While the brain operates quickly and differences in word-recognition strategies may be subtle, the findings in this study are important because they could open new ways for hearing specialists to identify word-recognition difficulties in early childhood or in older adults (who tend to lose hearing) and more effectively manage those conditions.
“With this study, we found people don’t all work the same way, even at the level of how they recognize a single word,” says Bob McMurray, F. Wendell Miller Professor in the Department of Psychological and Brain Sciences and the study’s corresponding author. “People seem to adopt their own unique solutions to the challenge of recognizing words. There’s not one way to be a language user. That’s kind of wild when you think about it.”
McMurray has been studying word recognition in children and in older adults for three decades. His research has shown differences in how people across all ages recognize spoken language. But those differences tended to be so slight that it made it difficult to precisely categorize. So, McMurray and his research team turned to people who use cochlear implants—devices used by the profoundly deaf or severely hard-of-hearing that bypass the normal pathways by which people hear, using electrodes to deliver sound.
“It’s like replacing millions of hair cells and thousands of frequencies with 22 electrodes. It just smears everything together. But it works, because the brain can adapt,” McMurray says.
The research team enlisted 101 participants from the Iowa Cochlear Implant Clinical Research Center at University of Iowa Health Care Medical Center. The participants listened through loudspeakers as a word was spoken, then selected among four images on a computer screen the one that matched the word they had heard. The hearing and selection activities were recorded with eye-tracking technology, which allowed the researchers to follow, in a fraction of a second, how and when each participant decided on a word they had heard.
The study is published in the journal Nature Communications.
The experiments revealed that the cochlear-implant users—even with a different way to hear—employed the same basic process when choosing spoken words as normal hearing people.
The researchers termed three word-recognition dimensions:
- Wait and See
- Sustained Activation
- Slow Activation
Most cochlear implant participants utilized Wait and See to some degree, the researchers found, meaning they waited for as much as a quarter of a second after hearing the word to firmly decide which word they heard.
Previous research in McMurray’s lab has shown that children with early hearing loss have Wait and See tendencies, but this hasn’t been observed more generally.
“Maybe it’s a way for them to avoid a bunch of other word competitors in their heads,” McMurray says. “They can kind of slow down and keep it simple.”
The researchers also learned that some cochlear implant participants tended toward Sustained Activation, in which listeners tussle for a bit between words before settling on what they think is the word they heard, or they utilize Slow Activation, meaning they’re slower to recognize words.
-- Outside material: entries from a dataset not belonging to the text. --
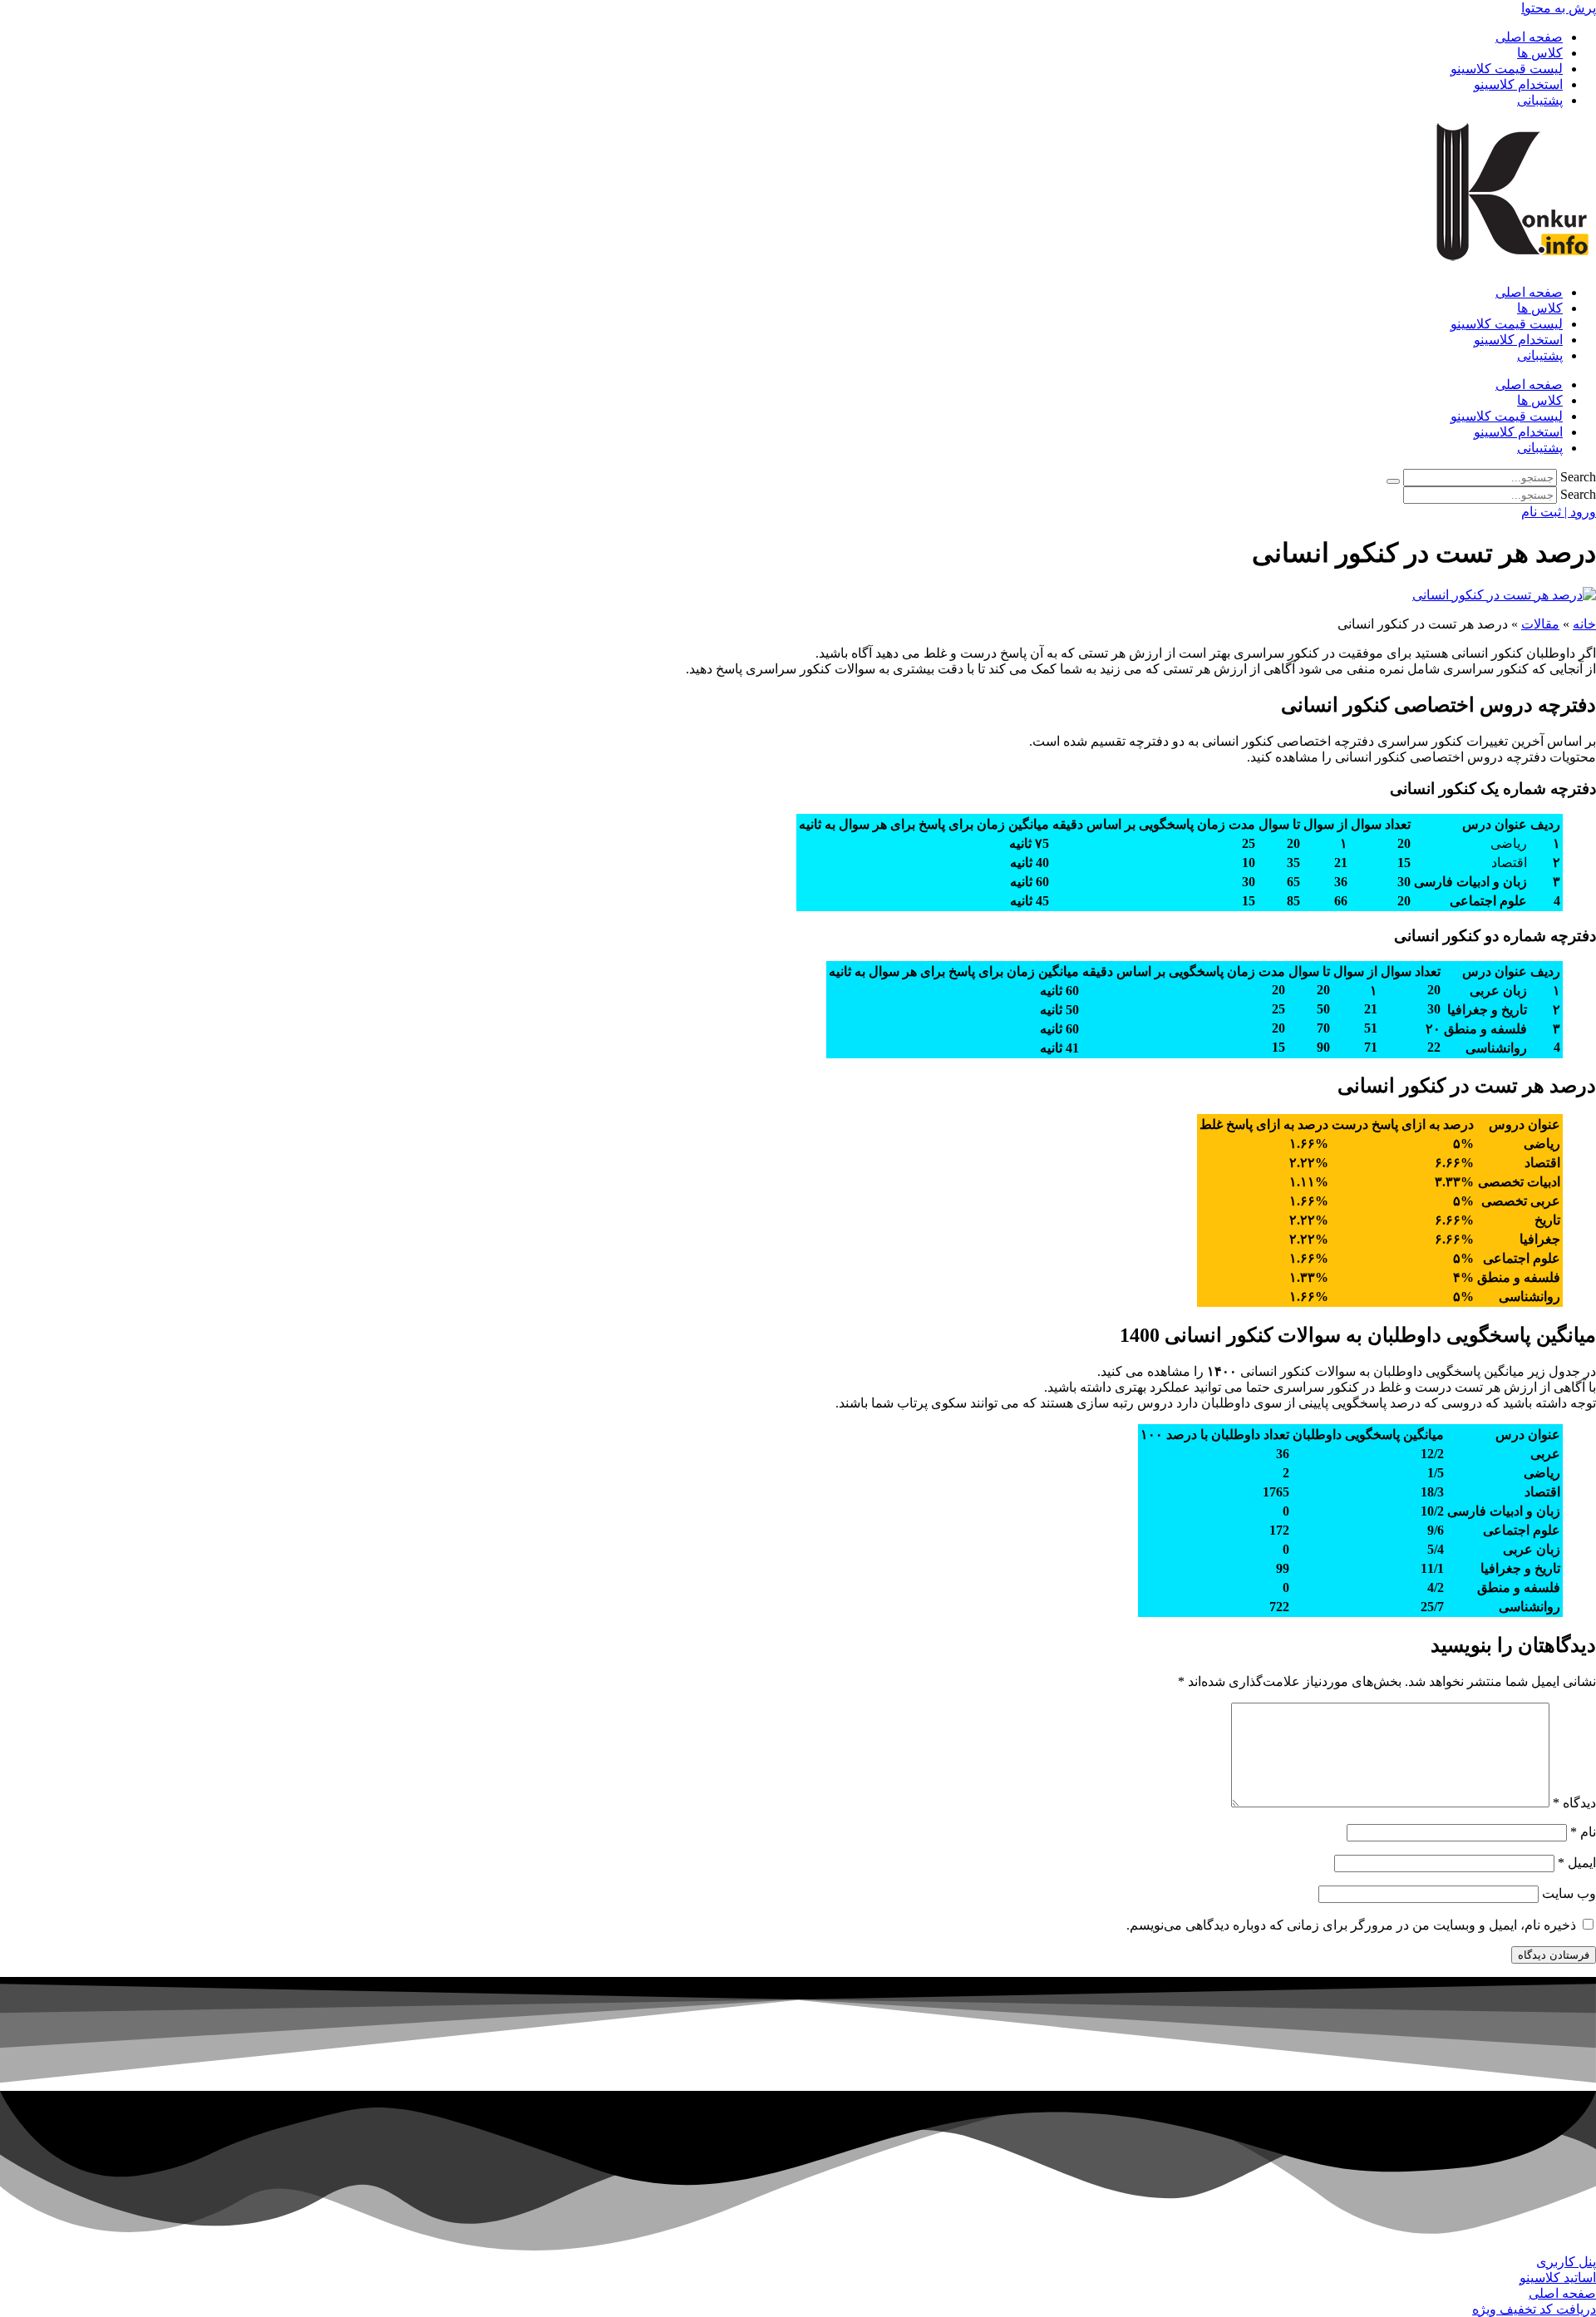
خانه (1584, 624)
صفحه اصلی (1529, 37)
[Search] (1393, 481)
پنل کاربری (1566, 2262)
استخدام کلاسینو (1518, 84)
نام (1583, 1832)
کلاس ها (1540, 53)
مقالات (1540, 624)
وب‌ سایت (1569, 1893)
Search (1578, 477)
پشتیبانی (1540, 100)
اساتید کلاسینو (1558, 2277)
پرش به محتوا (1558, 8)
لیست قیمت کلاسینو (1507, 69)
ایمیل (1577, 1863)
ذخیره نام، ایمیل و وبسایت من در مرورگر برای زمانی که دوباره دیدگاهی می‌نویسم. (1351, 1925)
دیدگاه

Importantly, every listener seems to adopt a hybrid, with a different degree of each strategy.
The dimensions match the patterns by which people without hearing impairment, from youth to older ages, tend to recognize words, as shown in a previous study by McMurray’s team.
“Now that we’ve identified the dimensions with our cochlear implant population, we can look at people without hearing impairment, and we see that the exact same dimensions apply,” McMurray says. “What we see very clearly with how cochlear implant users recognize words is also going on under the hood in lots of people.”
The researchers now hope to apply the findings to develop strategies that may help people who are at the extreme ends of a particular word-recognition dimension. About 15% of adults in the United States have hearing loss, which could cascade into cognitive decline, fewer social interactions, and greater isolation.
“We aim to have a more refined way than simply asking them, ‘How well are you listening; do you struggle to perceive speech in the real world?’” McMurray says.